Decision a ‘low shot’ at thriving Shetland economy

Industry leaders from fishing and agriculture have voiced concerns about plans by Serco to streamline the lifeline freight service to the mainland.

They centre on the company’s intention to run only one of the two freight boats from January to May, despite assurances the number of sailings will go up from 18 to 22 a week during the summer months.

Lerwick-based fish merchant Simpson and Ward is key among the various enterprises which may be affected by the move.

It typically buys up to 40 per cent of the whitefish landed in Lerwick and sends around 500 boxes of produce south daily. It relies on a reliable and regular service.

The company’s Karl Simpson said he believed Serco would struggle to react to the rapid changes in the fishing industry.

“Just now it’s bad enough taking a freight boat off at this particular time but, in the future, trade is only going to increase.  Fishing and the salmon sector seem to be going well.”

He also highlighted the recent plans to make the Dales Voe yard a major decommissioning base as an example of how Shetland is now, he said, one of the best performing areas in the UK.

[Lines of data]

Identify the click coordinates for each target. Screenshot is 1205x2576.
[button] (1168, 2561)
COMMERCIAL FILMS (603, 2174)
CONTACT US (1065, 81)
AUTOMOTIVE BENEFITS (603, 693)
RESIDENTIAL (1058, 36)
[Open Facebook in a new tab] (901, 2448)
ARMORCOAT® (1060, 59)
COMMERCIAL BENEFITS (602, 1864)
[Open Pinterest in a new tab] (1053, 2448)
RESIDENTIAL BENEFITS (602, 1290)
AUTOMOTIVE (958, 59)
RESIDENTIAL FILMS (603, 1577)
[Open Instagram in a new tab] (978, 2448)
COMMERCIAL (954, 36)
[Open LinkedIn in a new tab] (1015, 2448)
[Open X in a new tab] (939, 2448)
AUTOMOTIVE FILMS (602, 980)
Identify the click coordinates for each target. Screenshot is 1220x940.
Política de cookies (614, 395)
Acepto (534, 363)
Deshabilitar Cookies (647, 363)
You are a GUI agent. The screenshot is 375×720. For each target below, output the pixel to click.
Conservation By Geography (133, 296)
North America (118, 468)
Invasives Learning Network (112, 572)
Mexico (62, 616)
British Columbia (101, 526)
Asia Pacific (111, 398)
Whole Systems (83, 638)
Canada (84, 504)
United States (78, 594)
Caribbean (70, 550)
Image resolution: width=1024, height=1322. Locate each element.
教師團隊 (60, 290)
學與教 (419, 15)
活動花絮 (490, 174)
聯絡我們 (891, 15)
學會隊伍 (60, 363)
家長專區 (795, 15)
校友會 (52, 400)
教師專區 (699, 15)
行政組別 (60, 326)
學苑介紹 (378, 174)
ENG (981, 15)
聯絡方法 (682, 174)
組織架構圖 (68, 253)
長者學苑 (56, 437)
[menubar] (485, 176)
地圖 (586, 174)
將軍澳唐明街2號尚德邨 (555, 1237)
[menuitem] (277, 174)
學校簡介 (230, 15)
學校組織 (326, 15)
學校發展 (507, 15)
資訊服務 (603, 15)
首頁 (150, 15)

Directions ::
- 1) Summarize the Shetland freight article in two sentences.
- 2) Using the Shetland freight article, explain in one or two sentences why Simpson and Ward may be affected by Serco's plan.
- 3) Decide whether each statement agrees with the Shetland freight article, answering yes or no and quoting the words of the article that decide it: (a) Serco intends to run only one freight boat from January to May. (b) Summer sailings will fall from 22 to 18 a week. (c) Simpson and Ward is based in Lerwick.

Outputs in order ::
- 1) Fishing and agriculture leaders in Shetland are concerned about Serco's plan to run only one of its two freight boats from January to May, even though summer sailings will rise from 18 to 22 a week. Karl Simpson of Lerwick fish merchant Simpson and Ward, which sends around 500 boxes south daily, said Serco would struggle to keep up with a fishing industry whose trade is only going to increase.

- 2) The company typically buys up to 40 per cent of the whitefish landed in Lerwick and sends around 500 boxes of produce south daily. It relies on a reliable and regular freight service.

- 3)
(a) Yes: "run only one of the two freight boats from January to May"
(b) No: "the number of sailings will go up from 18 to 22 a week during the summer months"
(c) Yes: "Lerwick-based fish merchant Simpson and Ward"